Dr Amadou Sow sur la crise institutionnelle au sénégal : »Cette situation est à l’origine de la volonté de reporter les élections, tel que formulé par des acteurs et analystes de la vie politique sénégalaise. »
Spécialiste en économie de l’Énergie politique , Dr Amadou Sow s’est penché sur l’actualité politique qui défraie la chronique avec la tension palpante entre l’opposition et le régime en place suite au report des élections . Une occasion pour le Professeur d’apporter une lecture en ce sens non sans envoyer un message fort aux hommes politiques .
- Le dispositif légal et institutionnel qui encadre le processus électoral souffre de plusieurs tares congénitales, parmi lesquelles :
– il est anticonstitutionnel, si l’on considère ne serait-ce que (i) la loi sur le parrainage avec son système de tirage au sort qui contrevient à cette disposition fondamentale de notre constitution qui veut que tous les citoyens soient égaux devant la loi;
– il est inopérant si l’on considère ne serait-ce que les modalités de mise en œuvre du filtrage par les parrainages ou celles relatives à l’appréciation de l’exclusivité de la nationalité sénégalaise;
– il subit lourdement un déficit de retour du Conseil constitutionnel sur la constitutionnalité des lois. - De ce fait, on se retrouve avec 19 candidatures validées sur cette base, et d’autres invalidées parmi lesquelles certaines affichent une légitimité historique et politique sans conteste.
- On a donc deux groupes de candidats, validés et invalidés, sur la base d’un dispositif électoral devant lequel les citoyens sont inégaux, et inefficaces parce que éliminant certains candidats parmi les meilleurs pour notre pays, pour notre économie, nos familles, notre sécurité, notre système de santé, notre souveraineté …!
Cette situation est à l’origine de la volonté de reporter les élections, tel que formulé par des acteurs et analystes de la vie politique sénégalaise.
La difficulté à ce stade de ma réflexion porte sur le dilemme qui émerge entre :
– le report des élections, qui serait une entorse à l’intangibilité des dispositions relatives à la durée du mandat, mais permettrait non seulement de rectifier la procédure légale et réglementaire ci-dessus incriminée, mais encore d’éviter à notre pays des contentieux pré et post électoraux dont personne ne mesure l’ampleur et
– le strict respect du code, spécifiquement ses dispositions calendaires.
Entre les deux, l’arbitrage qui s’impose à la classe politique sénégalaise doit être exclusivement soutenu par l’intérêt supérieur de la nation, le sens du dépassement et de l’inclusion nationale.

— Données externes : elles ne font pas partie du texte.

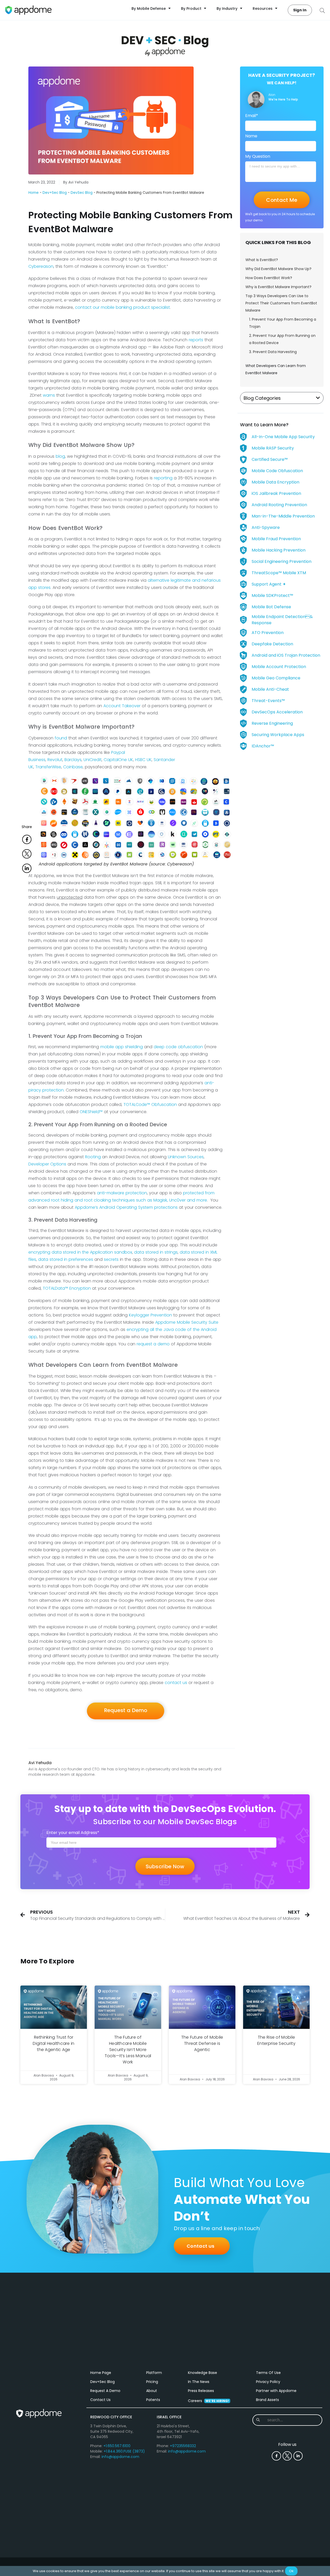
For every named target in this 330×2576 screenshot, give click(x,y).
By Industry (227, 8)
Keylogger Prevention (150, 1315)
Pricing (152, 2381)
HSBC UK (143, 760)
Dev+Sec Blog (55, 192)
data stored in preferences (65, 1259)
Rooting (93, 1157)
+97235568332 (183, 2445)
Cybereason (40, 266)
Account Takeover (122, 706)
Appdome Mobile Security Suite (186, 1322)
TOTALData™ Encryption (67, 1288)
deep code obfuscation (178, 1047)
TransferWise (48, 767)
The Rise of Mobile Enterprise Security (276, 2040)
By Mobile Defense (148, 8)
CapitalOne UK (118, 760)
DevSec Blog (82, 192)
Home (33, 192)
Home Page (100, 2372)
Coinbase (73, 767)
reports (196, 340)
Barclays (72, 760)
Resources (263, 8)
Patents (153, 2399)
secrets (111, 1259)
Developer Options (47, 1164)
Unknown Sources (186, 1157)
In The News (198, 2381)
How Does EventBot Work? (268, 277)
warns (49, 395)
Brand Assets (267, 2399)
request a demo (153, 1344)
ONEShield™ (91, 1112)
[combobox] (287, 2420)
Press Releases (201, 2390)
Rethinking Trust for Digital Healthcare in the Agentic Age (53, 2043)
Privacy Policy (268, 2381)
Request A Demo (105, 2390)
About (151, 2390)
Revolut (54, 760)
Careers (208, 2400)
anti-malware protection (122, 1193)
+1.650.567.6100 (116, 2445)
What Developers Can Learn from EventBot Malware (275, 369)
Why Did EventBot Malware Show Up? (278, 268)
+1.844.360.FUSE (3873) (124, 2451)
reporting (163, 478)
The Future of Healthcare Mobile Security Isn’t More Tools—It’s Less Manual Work (128, 2049)
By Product (191, 8)
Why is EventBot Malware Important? (278, 286)
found (61, 738)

Mais surtout la paix et l’unité nationale sans lesquelles il n’y aura point de développement.
La perspective de la souveraineté économique pour faire du Sénégal un pays d’espoir pour ses filles et fils à la recherche d’hypothétiques eldorados par-delà les océans, serait caduque en l’absence de paix et d’unité nationale.
Soyons debout, les cœurs ouverts, la main dans la main, dans un Senegal de Teranga. Ne laissons s’installer ni la violence, d’où qu’elle vienne et de quelque nature qu’elle soit, ni la haine, ni les pensées uniques fractionnistes.
La beauté d’un pays est fragile. Comme toutes les beautés, elle s’entretient.
La vague de libération en cours de détenus dits politiques et la concertation nationale appelée sont des signaux forts dans cette direction, si l’on se place dans la perspective d’élections paisibles et inclusives d’où le peuple sénégalais sortira encore une fois fier et altier, après les ténébreux tumultes traversés depuis plusieurs années.